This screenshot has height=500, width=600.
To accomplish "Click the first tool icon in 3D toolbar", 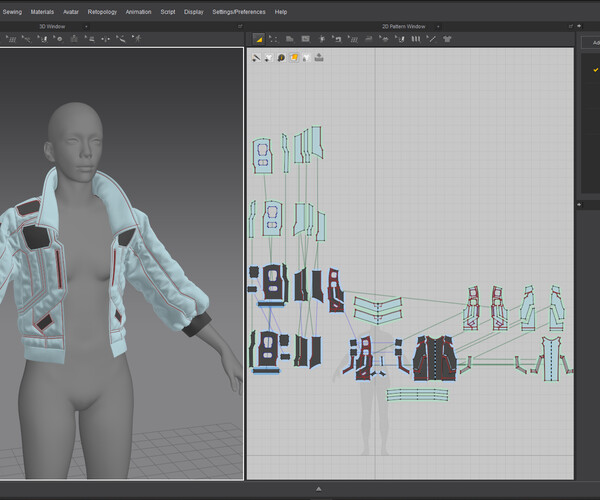I will click(10, 38).
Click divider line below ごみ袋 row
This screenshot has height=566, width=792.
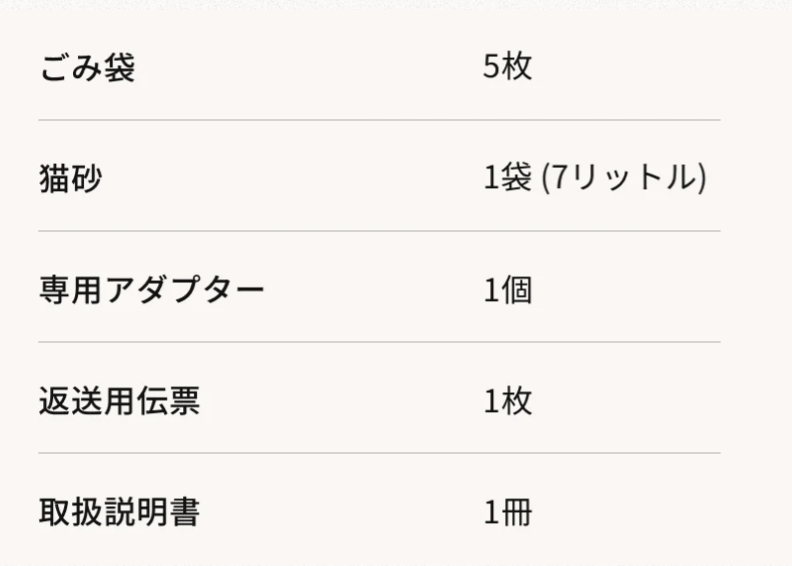tap(379, 120)
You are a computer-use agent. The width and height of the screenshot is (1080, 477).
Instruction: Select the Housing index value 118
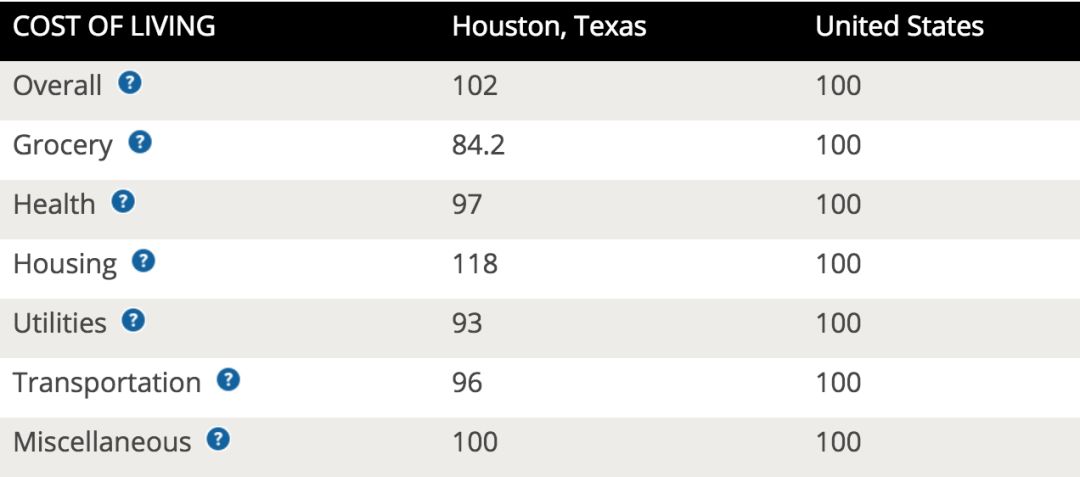[x=475, y=264]
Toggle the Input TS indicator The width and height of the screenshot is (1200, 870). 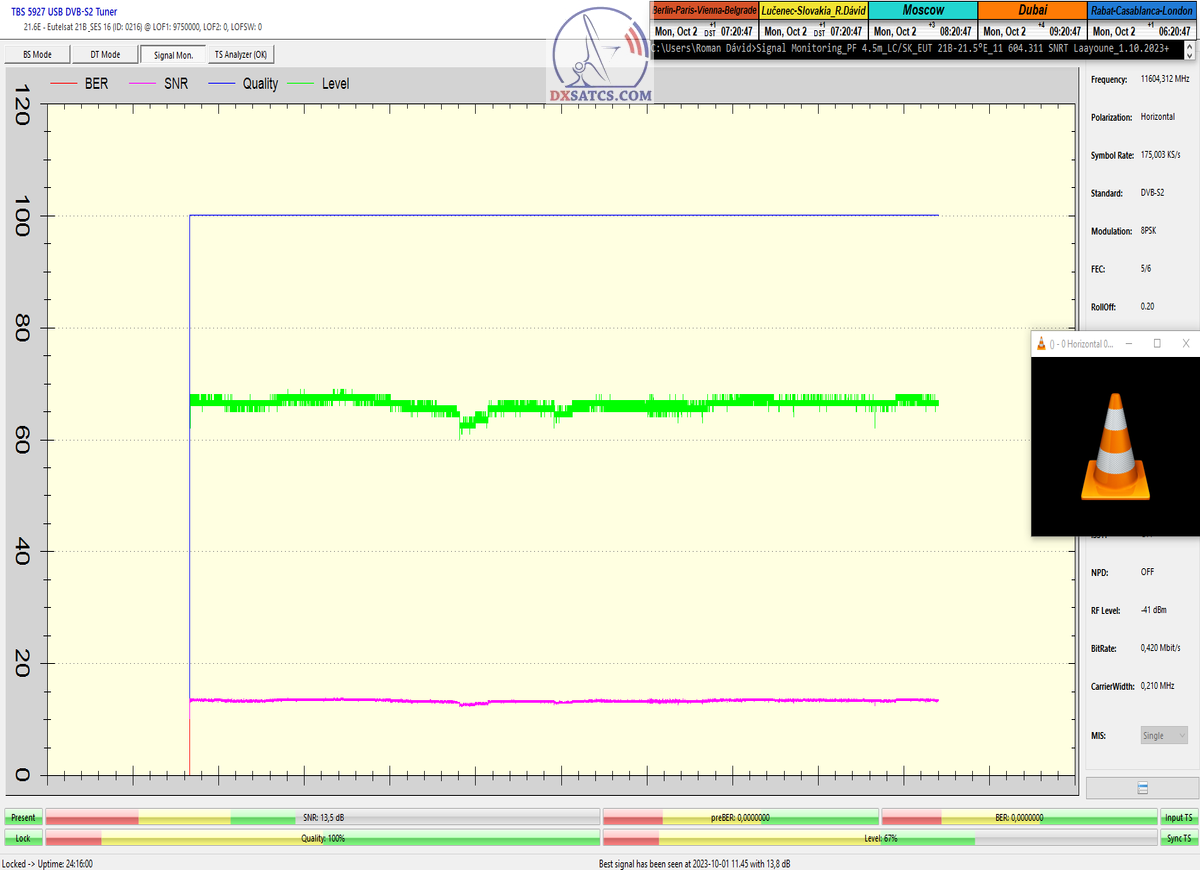(1178, 817)
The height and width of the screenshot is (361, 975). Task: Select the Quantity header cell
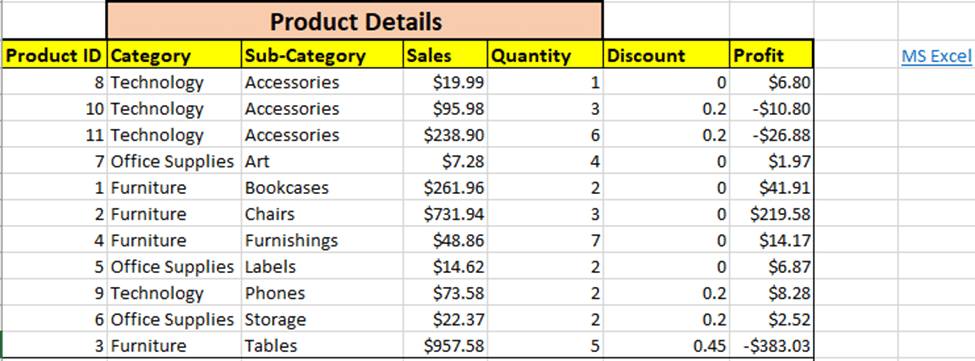coord(545,55)
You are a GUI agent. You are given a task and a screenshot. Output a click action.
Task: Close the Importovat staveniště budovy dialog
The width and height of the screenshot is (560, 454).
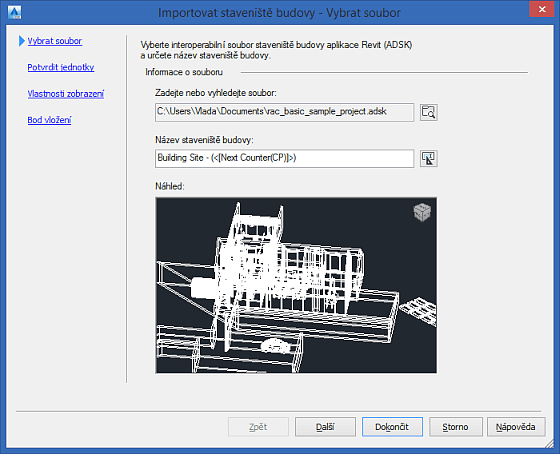(542, 10)
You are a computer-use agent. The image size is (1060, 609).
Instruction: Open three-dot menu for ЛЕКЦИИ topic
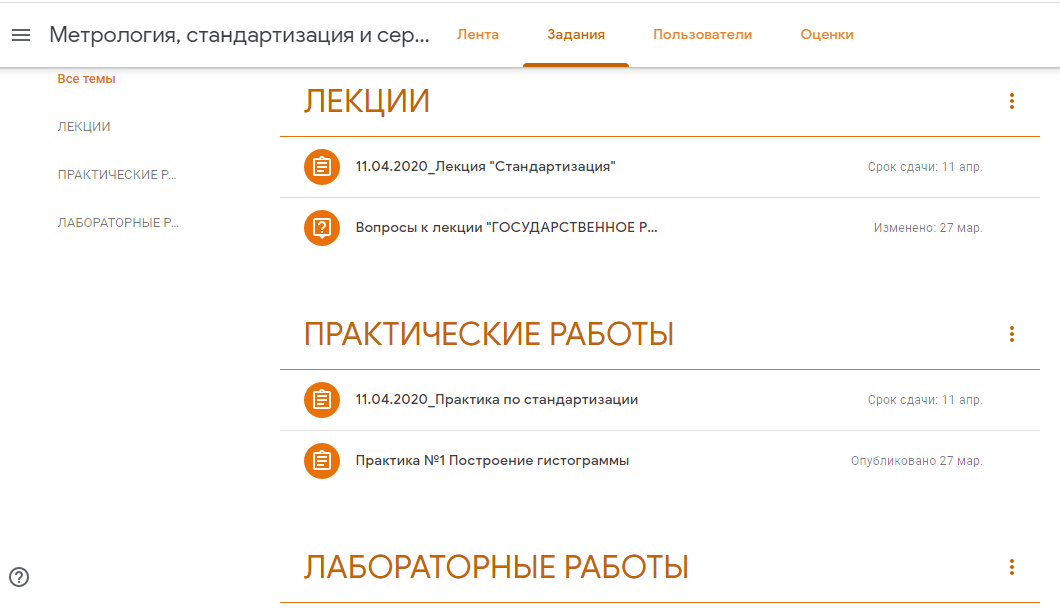click(1012, 101)
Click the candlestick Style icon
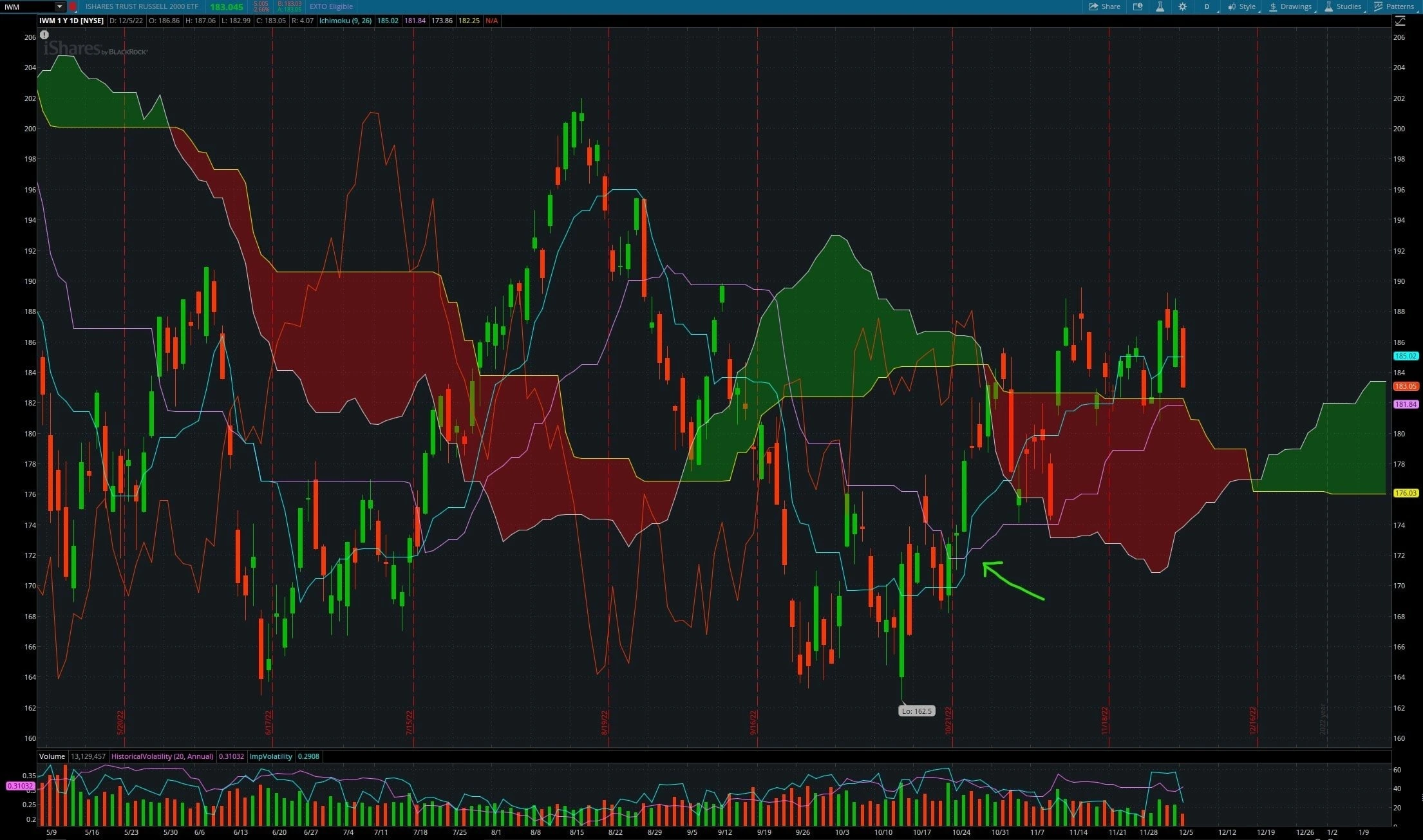Viewport: 1423px width, 840px height. coord(1234,6)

======

Convert the listing lines starting at the line that contains "You are a GUI" and ending at the line that contains "click(1012, 101)" into a JSON list of strings, one per line, with blank lines skipped. Leave the pictures out.

[
  "You are a GUI agent. You are given a task and a screenshot. Output a click action.",
  "Task: Close the Importovat staveniště budovy dialog",
  "The width and height of the screenshot is (560, 454).",
  "(542, 10)",
  "You are a computer-use agent. The image size is (1060, 609).",
  "Instruction: Open three-dot menu for ЛЕКЦИИ topic",
  "click(1012, 101)"
]